## Numba + CUDA on Google Colab

By default, Google Colab is not able to run numba + CUDA, because two lilbraries are not found, `libdevice` and `libnvvm.so`. So we need to make sure that these libraries are found in the notebook.  

First, we look for these libraries on the system. To do that, we simply run the `find` command, to recursively look for these libraries starting at the root of the filesystem. The exclamation mark escapes the line so that it's executed by the Linux shell, and not by the jupyter notebook. 

In [1]:
!find / -iname 'libdevice'
!find / -iname 'libnvvm.so'


/usr/local/cuda-10.0/nvvm/libdevice
/usr/local/cuda-10.0/nvvm/lib64/libnvvm.so


Then, we add the two libraries to numba environment variables:

In [0]:
import os
os.environ['NUMBAPRO_LIBDEVICE'] = "/usr/local/cuda-10.0/nvvm/libdevice"
os.environ['NUMBAPRO_NVVM'] = "/usr/local/cuda-10.0/nvvm/lib64/libnvvm.so"


And we're done! Now let's get started. 

## A first CUDA kernel

Let's get started by implementing a very simple CUDA kernel to compute the square root of each value in an array. First, here is our array: 

In [10]:
import numpy as np
a = np.arange(4096,dtype=np.float32)
a

array([0.000e+00, 1.000e+00, 2.000e+00, ..., 4.093e+03, 4.094e+03,
       4.095e+03], dtype=float32)

As we have seen in [part II](https://thedatafrog.com/boost-python-gpu/), and as discussed in the introduction, we can simply use numba's vectorize decorator to compute the square root of all elements in parallel on the GPU: 

In [11]:
import math
from numba import vectorize

@vectorize(['float32(float32)'], target='cuda')
def gpu_sqrt(x):
    return math.sqrt(x)
  
gpu_sqrt(a)

array([ 0.       ,  1.       ,  1.4142135, ..., 63.97656  , 63.98437  ,
       63.992188 ], dtype=float32)

This time, as an exercise, we'll do the same with a custom CUDA kernel. 

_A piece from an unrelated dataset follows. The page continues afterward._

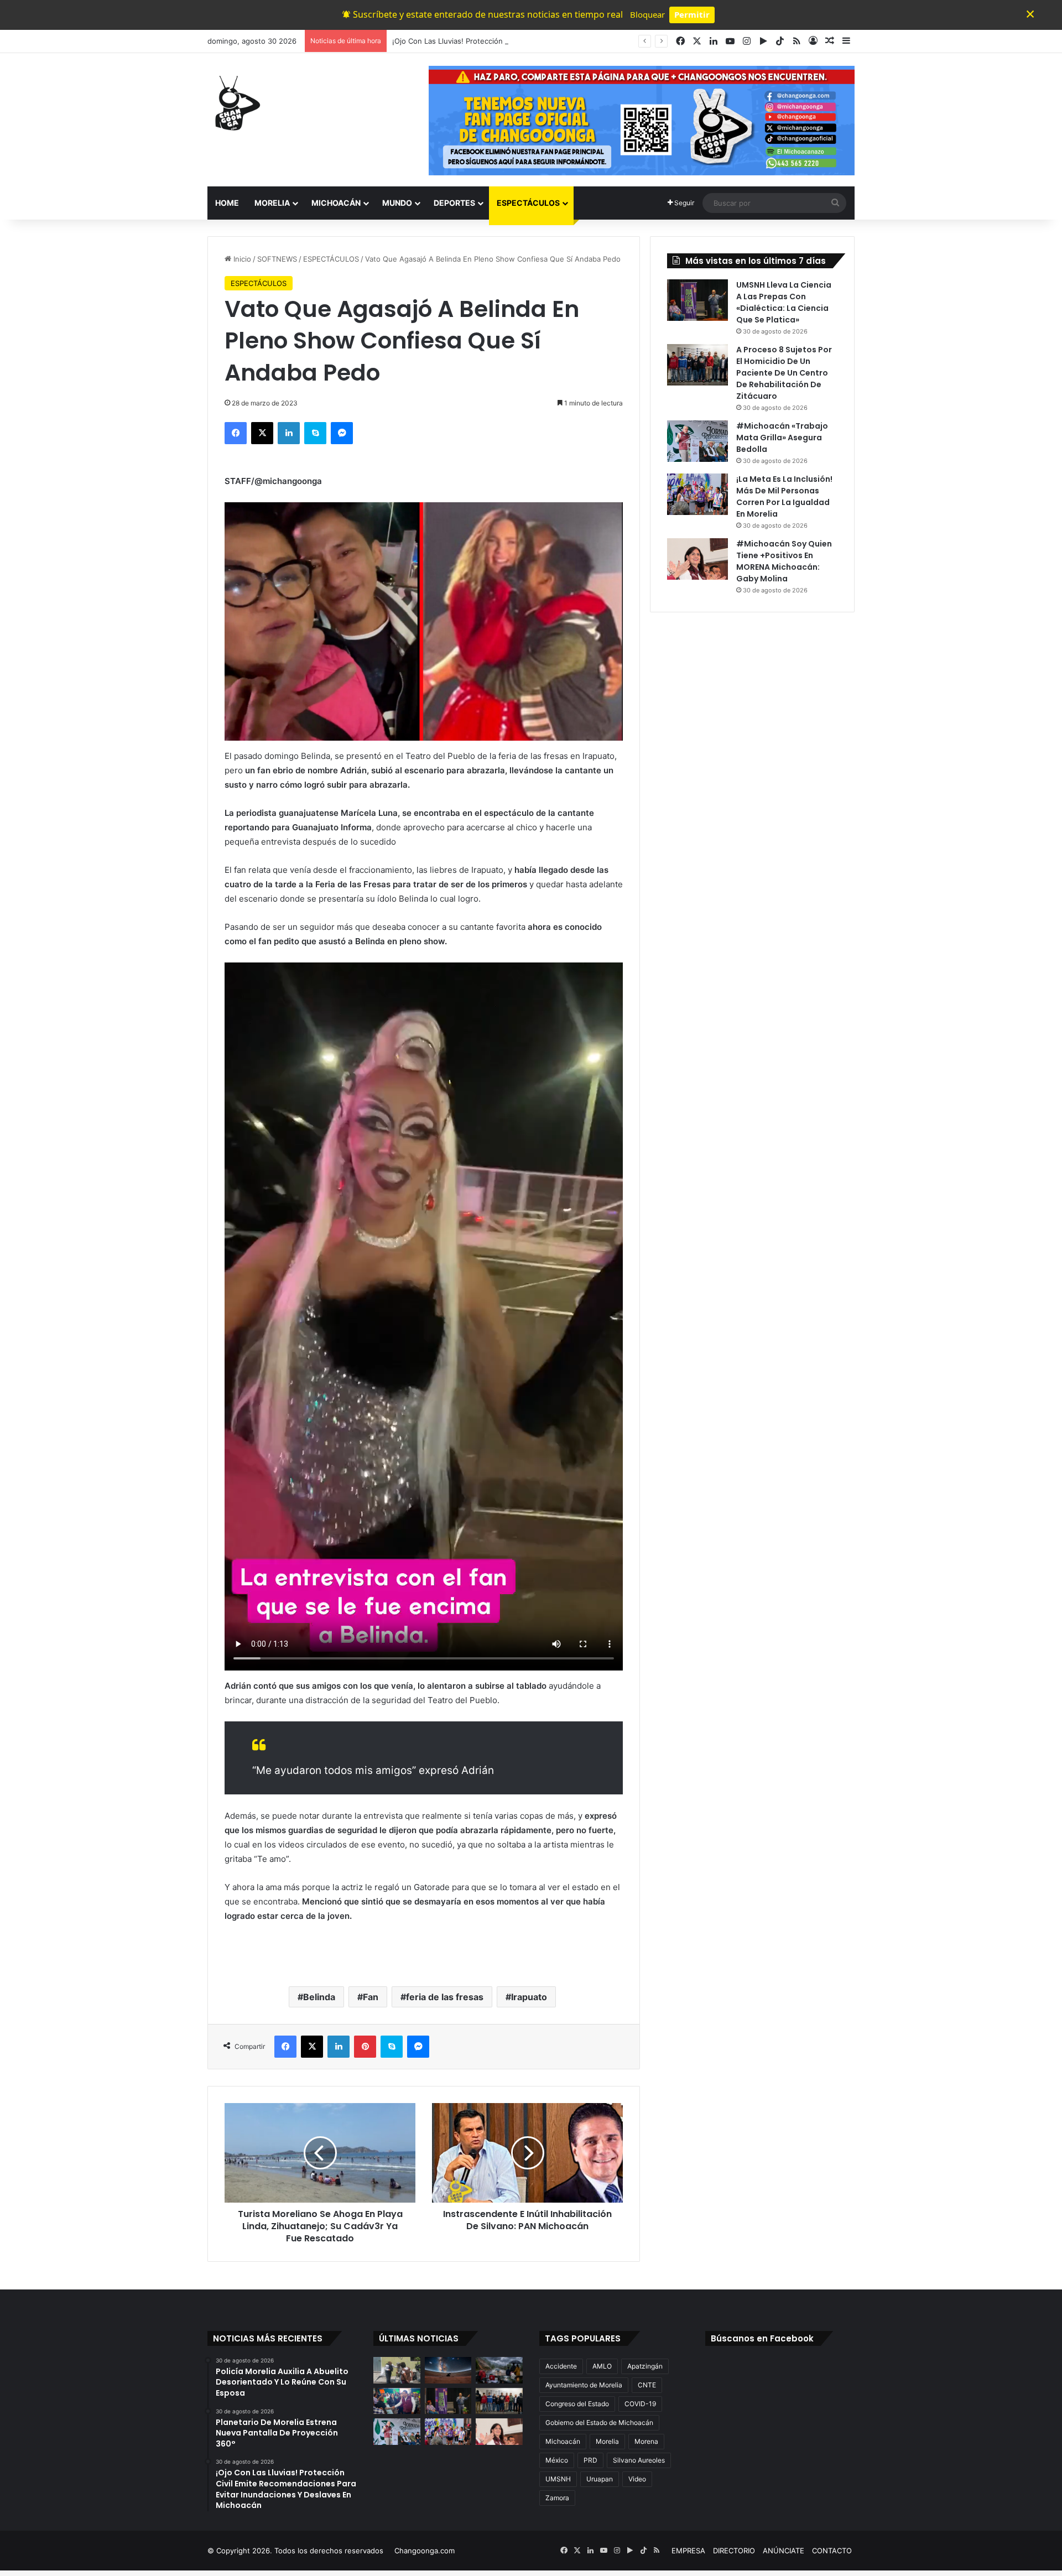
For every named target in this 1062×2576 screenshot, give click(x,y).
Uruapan (599, 2479)
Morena (646, 2441)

We first define our kernel: 

In [0]:
from numba import cuda

@cuda.jit
def gpu_sqrt_kernel(x, out):
  idx = cuda.grid(1)
  out[idx] = math.sqrt(x[idx])

Let's discuss this code in some details. 

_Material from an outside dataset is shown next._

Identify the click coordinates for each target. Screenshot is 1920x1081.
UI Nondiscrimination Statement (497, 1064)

We have an input array of 4096 values, so we will use 4096 threads on the GPU. 

Our input and output arrays are one dimensional, so we will use a one-dimensional *grid* of threads (we will discuss grids in details in the next section). The call `cuda.grid(1)` returns the unique index for the current thread in the whole grid.  With 4096 threads, `idx` will range from 0 to 4095. 

Then, we see in the code that each thread is going to deal with a single element of the input array, producing a single element in the output array. 

Now, we copy our input array to the GPU device, create an output array on the device with the same shape, and finally launch the kernel: 

In [23]:
# move input data to the device
d_a = cuda.to_device(a)
# create output data on the device
d_out = cuda.device_array_like(d_a)

# we decide to use 32 blocks, each containing 128 threads
blocks_per_grid = 32
threads_per_block = 128
gpu_sqrt_kernel[blocks_per_grid, threads_per_block](d_a, d_out)
# wait for all threads to complete
cuda.synchronize()
# copy the output array back to the host system
# and print it
print(d_out.copy_to_host())

[ 0.         1.         1.4142135 ... 63.97656   63.98437   63.992188 ]


**Exercises:**

- Go back to the previous cell, and try to decrease the number of blocks per grid, or the number of threads per block. 
- Then try to increase the number of blocks per grid, or the number of threads per blocks
- Try to remove the `cuda.synchronize()` call

**Results**: 

- When you reduce the number of threads, either by decreasing the number of blocks per grid or the number of threads per block, some elements are not processed, and the corresponding slots at the end of the output array remain set to their default value, which is 0. 
- If, on the other hand, you increase the number of threads, it seems that everything is working fine. However, this actually creates an error even though we cannot see it. We will see later how to expose this error. Debugging code is one of the difficulties of CUDA, as the error messages are not always visible.
- Finally, you might have expected that commenting out the call to `cuda.synchronize` would have resulted in output array only partially filled, or not filled at all. That would be a good guess since the CPU keeps running the main program (the one of the cell) while the GPU processes the data asynchronously. However, the copy to the host performs an implicit synchronization, so the call to cuda.syncronize is not necessary.  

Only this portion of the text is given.